Davos, Suiza. El director ejecutivo de Uber Technologies Inc. (NYSE: UBER), Dara Khosrowshahi, aseguró que el crecimiento de los vehículos autónomos a nivel global dependerá principalmente de su asequibilidad, y advirtió que su adopción masiva podría tardar entre 10 y 20 años. Sus declaraciones se dieron durante el Foro Económico Mundial celebrado esta semana en Davos.

Khosrowshahi explicó que, pese a los avances tecnológicos en conducción autónoma, el elevado costo de estos vehículos sigue siendo el principal obstáculo para su escalamiento. Según el ejecutivo, el precio actual de un vehículo autónomo supera con creces los 100.000 dólares, lo que limita su viabilidad comercial fuera de los mercados con tarifas altas, como Estados Unidos y Europa.

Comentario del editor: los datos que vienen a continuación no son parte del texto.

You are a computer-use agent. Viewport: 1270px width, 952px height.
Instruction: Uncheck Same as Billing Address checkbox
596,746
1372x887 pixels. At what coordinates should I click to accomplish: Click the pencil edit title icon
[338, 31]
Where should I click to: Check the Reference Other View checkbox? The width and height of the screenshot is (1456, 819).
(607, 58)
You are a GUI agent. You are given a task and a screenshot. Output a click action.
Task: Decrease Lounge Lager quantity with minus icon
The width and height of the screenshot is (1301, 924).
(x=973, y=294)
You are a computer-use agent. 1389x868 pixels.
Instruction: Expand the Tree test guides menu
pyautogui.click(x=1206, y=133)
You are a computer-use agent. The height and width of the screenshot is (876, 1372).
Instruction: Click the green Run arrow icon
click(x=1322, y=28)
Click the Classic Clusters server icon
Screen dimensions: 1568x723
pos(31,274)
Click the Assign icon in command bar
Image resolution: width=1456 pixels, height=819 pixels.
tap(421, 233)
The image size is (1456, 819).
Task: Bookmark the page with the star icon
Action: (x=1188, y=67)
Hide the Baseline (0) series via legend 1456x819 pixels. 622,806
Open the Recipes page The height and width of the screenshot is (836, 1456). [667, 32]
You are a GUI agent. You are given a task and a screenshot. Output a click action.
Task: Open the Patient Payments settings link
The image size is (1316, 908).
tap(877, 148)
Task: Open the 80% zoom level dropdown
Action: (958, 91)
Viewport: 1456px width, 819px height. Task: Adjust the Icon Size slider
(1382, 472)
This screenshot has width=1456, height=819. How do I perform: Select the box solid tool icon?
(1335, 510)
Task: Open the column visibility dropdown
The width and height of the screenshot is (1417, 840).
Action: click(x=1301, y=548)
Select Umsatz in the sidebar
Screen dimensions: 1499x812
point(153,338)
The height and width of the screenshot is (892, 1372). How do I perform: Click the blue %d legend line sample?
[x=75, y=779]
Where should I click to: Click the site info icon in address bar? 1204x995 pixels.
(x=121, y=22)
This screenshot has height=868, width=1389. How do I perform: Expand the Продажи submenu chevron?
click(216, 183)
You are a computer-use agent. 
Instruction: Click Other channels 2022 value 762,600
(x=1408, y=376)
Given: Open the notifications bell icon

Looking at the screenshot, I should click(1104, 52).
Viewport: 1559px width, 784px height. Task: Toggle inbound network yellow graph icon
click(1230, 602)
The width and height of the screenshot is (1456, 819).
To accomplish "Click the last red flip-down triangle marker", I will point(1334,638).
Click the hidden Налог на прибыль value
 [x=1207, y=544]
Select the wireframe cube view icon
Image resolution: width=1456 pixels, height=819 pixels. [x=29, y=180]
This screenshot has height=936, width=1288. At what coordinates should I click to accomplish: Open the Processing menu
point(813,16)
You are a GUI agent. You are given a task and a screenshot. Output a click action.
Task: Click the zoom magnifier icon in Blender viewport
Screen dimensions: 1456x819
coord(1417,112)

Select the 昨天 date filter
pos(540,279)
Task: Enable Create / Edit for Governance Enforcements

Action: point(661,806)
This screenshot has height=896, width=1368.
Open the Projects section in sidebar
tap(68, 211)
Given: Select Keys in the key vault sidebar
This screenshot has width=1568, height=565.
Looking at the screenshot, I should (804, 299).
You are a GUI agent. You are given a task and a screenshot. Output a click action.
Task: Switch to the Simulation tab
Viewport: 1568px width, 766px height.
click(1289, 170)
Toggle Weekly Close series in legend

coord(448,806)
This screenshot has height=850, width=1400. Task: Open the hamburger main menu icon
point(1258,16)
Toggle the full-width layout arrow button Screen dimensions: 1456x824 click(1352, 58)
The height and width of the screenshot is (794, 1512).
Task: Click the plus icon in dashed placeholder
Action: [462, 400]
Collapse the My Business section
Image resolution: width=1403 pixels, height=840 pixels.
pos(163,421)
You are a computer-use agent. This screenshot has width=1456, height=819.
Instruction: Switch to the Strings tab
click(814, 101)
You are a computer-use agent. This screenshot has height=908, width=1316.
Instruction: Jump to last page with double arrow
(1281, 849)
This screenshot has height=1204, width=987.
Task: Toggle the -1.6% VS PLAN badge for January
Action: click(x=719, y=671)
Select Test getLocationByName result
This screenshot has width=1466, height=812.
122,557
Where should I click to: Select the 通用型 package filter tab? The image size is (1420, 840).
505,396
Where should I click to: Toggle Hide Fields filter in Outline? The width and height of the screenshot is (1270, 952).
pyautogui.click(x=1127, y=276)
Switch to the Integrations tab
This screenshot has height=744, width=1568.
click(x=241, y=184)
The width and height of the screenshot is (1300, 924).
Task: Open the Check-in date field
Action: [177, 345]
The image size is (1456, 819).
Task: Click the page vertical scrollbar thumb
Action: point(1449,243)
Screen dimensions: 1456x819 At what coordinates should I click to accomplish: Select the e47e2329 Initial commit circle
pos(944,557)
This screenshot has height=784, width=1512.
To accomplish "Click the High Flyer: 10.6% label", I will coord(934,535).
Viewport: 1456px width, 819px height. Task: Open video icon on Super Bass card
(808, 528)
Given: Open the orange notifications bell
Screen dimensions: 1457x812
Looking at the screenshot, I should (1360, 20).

Barreras tecnológicas y de seguridad
Durante su intervención, el CEO de Uber señaló que muchos de los vehículos autónomos que actualmente circulan no cuentan con la capacidad informática necesaria para cumplir con los estándares de seguridad más exigentes. Esto, dijo, restringirá su despliegue a pequeña escala durante los próximos tres a cinco años, mientras la tecnología madura y los costos comienzan a descender.
No obstante, Khosrowshahi se mostró optimista respecto al potencial de la automatización. Afirmó que, en el largo plazo, los sistemas de conducción autónoma podrían superar a los conductores humanos en términos de seguridad. “Dentro de una década, es posible que los conductores humanos sean percibidos como un mayor riesgo que los conductores robóticos”, sostuvo.
Impacto económico y laboral
El avance de los vehículos autónomos también traerá consigo profundas transformaciones económicas. El directivo advirtió que la adopción gradual de conductores robóticos podría provocar un desplazamiento progresivo de empleos, especialmente en sectores como el transporte y la tecnología de la información. Sin embargo, matizó que este proceso será paulatino y no inmediato, lo que permitirá a los mercados laborales adaptarse con el tiempo.
La estrategia de Uber en conducción autónoma
A pesar de los desafíos, Uber continúa apostando de forma decidida por el desarrollo de la conducción autónoma como parte central de su estrategia futura. En diciembre de 2025, la empresa anunció el lanzamiento de su servicio de robotaxis en la ciudad de Dallas, un hito clave en su plan para integrar vehículos sin conductor dentro de su plataforma de transporte.
Además, en enero de 2026, Uber renovó su alianza estratégica con la empresa de tecnología de mapas TomTom, con el objetivo de mejorar sus servicios de localización y enrutamiento. Esta colaboración busca aumentar la precisión, eficiencia y confiabilidad de los vehículos autónomos, abordando algunas de las preocupaciones técnicas señaladas por Khosrowshahi.
El papel de la inteligencia artificial y la reacción del mercado
El panorama para Uber también se vio influido por los recientes avances en inteligencia artificial. Tras el anuncio en enero de 2026 de la plataforma Alpamayo AI de Nvidia, el mercado interpretó este desarrollo como un paso significativo para mejorar la capacidad de procesamiento de los vehículos autónomos y evitar la obsolescencia tecnológica. Como resultado, las acciones de Uber registraron una reacción positiva, reflejando el optimismo de los inversores.
Un futuro prometedor, pero de largo plazo
Aunque el futuro de los vehículos autónomos se perfila como prometedor, Khosrowshahi dejó claro que su integración como una parte significativa del negocio de transporte compartido será un proceso lento, costoso y gradual. La combinación de altos costos, desafíos tecnológicos y regulaciones aún en desarrollo implica que la conducción autónoma no reemplazará a los conductores humanos en el corto plazo.
En este contexto, Uber apuesta por una transición progresiva, en la que la innovación tecnológica, la reducción de costos y la confianza del público serán factores clave para que los vehículos autónomos se conviertan en una realidad cotidiana en las próximas décadas.